● **TASK MATERIAL**:
- - - -

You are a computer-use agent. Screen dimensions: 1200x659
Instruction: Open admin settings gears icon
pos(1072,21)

- - - -

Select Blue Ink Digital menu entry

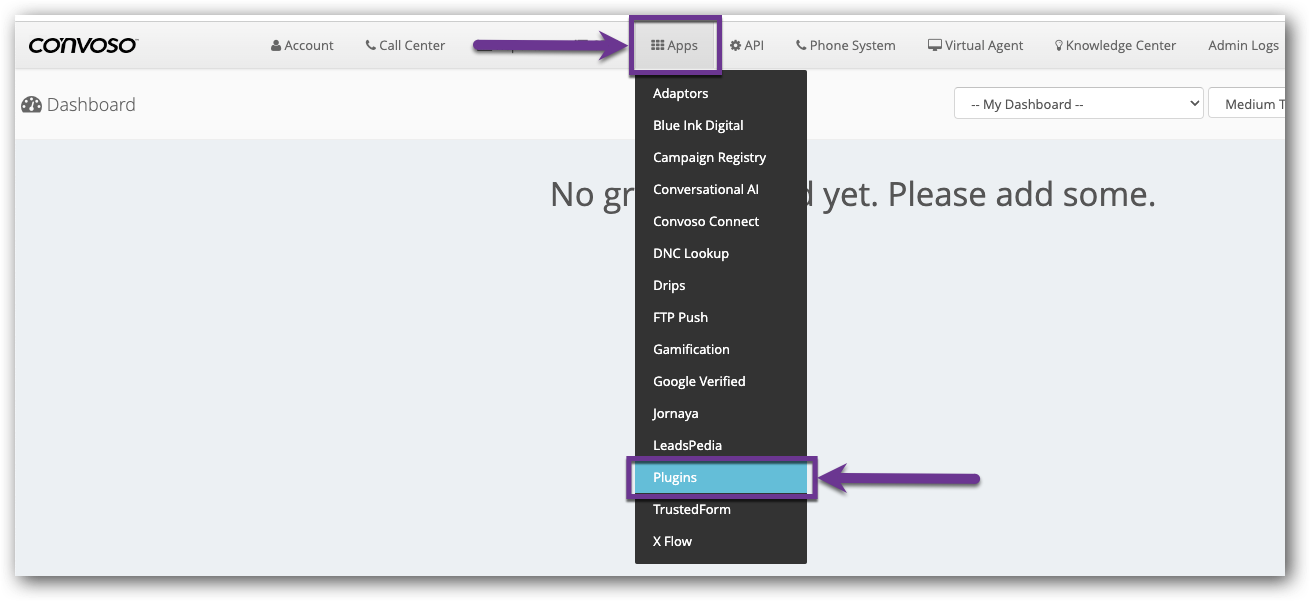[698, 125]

- - - -

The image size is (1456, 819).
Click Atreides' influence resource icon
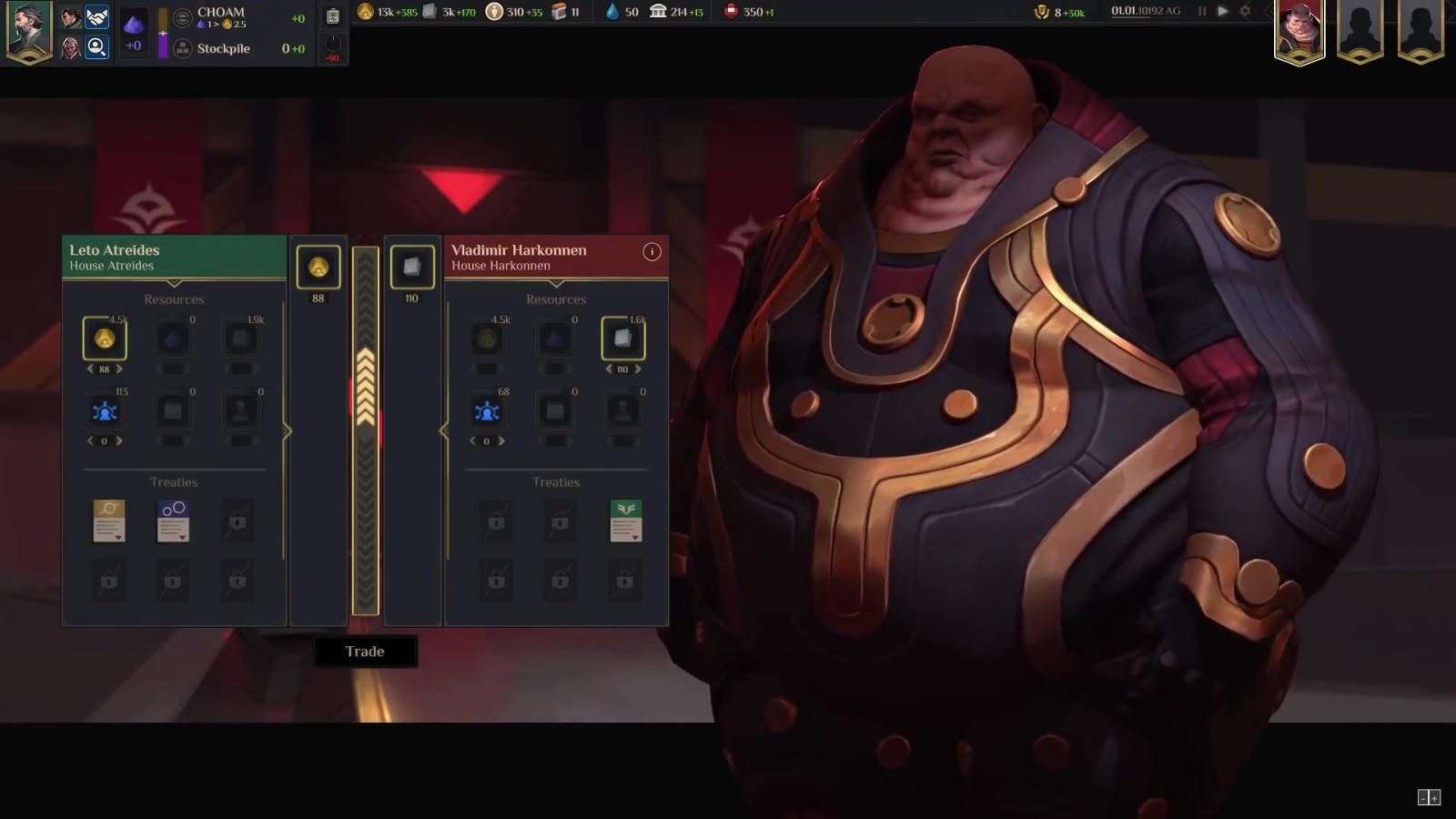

- - - -

● **ABOUT THIS EXERCISE**:
From the material above, retype precisely the lines between the line holding "The image size is (1456, 819)." and the line holding "Click Atreides' influence resource icon", inclusive, and nothing beyond them.

● **WRITTEN ANSWER**:
The image size is (1456, 819).
Click Atreides' influence resource icon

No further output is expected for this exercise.